::: DATA LISTING

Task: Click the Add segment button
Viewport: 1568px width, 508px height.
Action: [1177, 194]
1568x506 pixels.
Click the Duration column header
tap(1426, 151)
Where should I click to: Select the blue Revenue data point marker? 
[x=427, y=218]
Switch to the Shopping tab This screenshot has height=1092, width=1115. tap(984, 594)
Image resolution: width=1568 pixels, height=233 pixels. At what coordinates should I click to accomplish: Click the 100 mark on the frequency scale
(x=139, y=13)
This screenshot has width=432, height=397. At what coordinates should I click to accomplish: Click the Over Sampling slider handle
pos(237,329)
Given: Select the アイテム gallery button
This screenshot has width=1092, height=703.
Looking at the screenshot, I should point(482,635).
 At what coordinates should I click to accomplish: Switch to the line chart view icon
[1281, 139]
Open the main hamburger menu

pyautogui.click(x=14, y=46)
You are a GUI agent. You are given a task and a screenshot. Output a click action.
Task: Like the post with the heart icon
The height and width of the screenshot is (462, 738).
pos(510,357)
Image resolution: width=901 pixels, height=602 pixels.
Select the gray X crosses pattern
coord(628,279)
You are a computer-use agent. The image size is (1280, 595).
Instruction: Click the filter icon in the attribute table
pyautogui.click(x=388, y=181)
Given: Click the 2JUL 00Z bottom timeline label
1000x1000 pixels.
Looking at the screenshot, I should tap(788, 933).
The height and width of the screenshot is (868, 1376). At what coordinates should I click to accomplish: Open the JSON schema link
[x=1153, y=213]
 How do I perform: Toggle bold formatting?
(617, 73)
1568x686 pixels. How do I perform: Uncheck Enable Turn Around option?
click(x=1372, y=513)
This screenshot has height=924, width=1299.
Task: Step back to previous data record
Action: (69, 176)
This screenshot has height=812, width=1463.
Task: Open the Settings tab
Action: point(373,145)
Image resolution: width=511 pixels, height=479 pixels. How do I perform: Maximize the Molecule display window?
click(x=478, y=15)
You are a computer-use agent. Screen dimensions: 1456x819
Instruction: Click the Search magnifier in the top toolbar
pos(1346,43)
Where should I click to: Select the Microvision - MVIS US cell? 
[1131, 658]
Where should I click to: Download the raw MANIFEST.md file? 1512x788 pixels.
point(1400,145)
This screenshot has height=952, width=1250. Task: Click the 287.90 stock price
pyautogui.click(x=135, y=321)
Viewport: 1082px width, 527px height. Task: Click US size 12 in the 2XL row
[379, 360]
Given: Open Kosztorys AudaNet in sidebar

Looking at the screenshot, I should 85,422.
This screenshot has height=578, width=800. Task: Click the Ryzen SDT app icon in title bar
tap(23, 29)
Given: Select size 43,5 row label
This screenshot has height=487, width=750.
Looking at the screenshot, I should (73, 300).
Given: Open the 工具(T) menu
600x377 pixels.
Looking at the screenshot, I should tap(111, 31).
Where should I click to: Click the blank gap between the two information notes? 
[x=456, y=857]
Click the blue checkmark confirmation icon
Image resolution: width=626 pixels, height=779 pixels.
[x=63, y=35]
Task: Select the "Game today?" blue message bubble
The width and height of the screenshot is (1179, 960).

::::::

Starting with the line that contains "Given: Select size 43,5 row label" and going on through the end of the items, give those lines again with "blue" replaced by "green" and everything else left unchanged.

Given: Select size 43,5 row label
This screenshot has height=487, width=750.
Looking at the screenshot, I should (73, 300).
Given: Open the 工具(T) menu
600x377 pixels.
Looking at the screenshot, I should tap(111, 31).
Where should I click to: Click the blank gap between the two information notes? 
[x=456, y=857]
Click the green checkmark confirmation icon
Image resolution: width=626 pixels, height=779 pixels.
[x=63, y=35]
Task: Select the "Game today?" green message bubble
The width and height of the screenshot is (1179, 960).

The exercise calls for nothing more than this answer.